If you can't use getline, do it yourself: Read and store in a buffer until you find '\n'. In this case you probably also cannot use all the groovy stuff in std::string and algorithm and might as well use good ol' C programming at that point.

Once you have grabbed a line, read your way backwards from the end of the line and

  1. Discard all whitespace until you find non whitespace.
  2. Gather characters found into token 3 until you find whitepace again.
  3. Read and discard the whitespace until you find the end of token 2.
  4. Gather token 2 until you find more whitespace.
  5. Discard the whitespace until you find the end of token 1. The rest of the line is all token 1.
  6. convert token 2 and token 3 into numbers. I like to use strtol for this.
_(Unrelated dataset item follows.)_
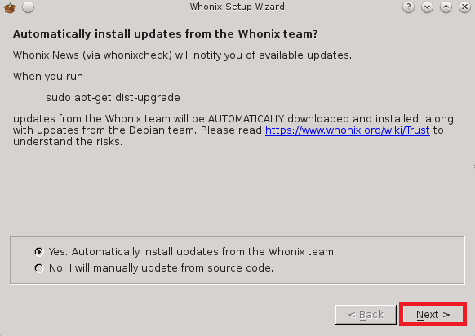Screen dimensions: 475x336
Task: Click the 'sudo apt-get dist-upgrade' command text
Action: click(x=113, y=98)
You can build all of the above or Daniel's answer (use his answer if at all possible) into an overload of operator>>. This lets you

mystruct temp;
while (filein >> temp)
{
    // do something with temp. Stick it in a vector, whatever
}

The code to do this looks something like (Stealing wholesale from What are the basic rules and idioms for operator overloading? <-- Read this. It could save your life one day)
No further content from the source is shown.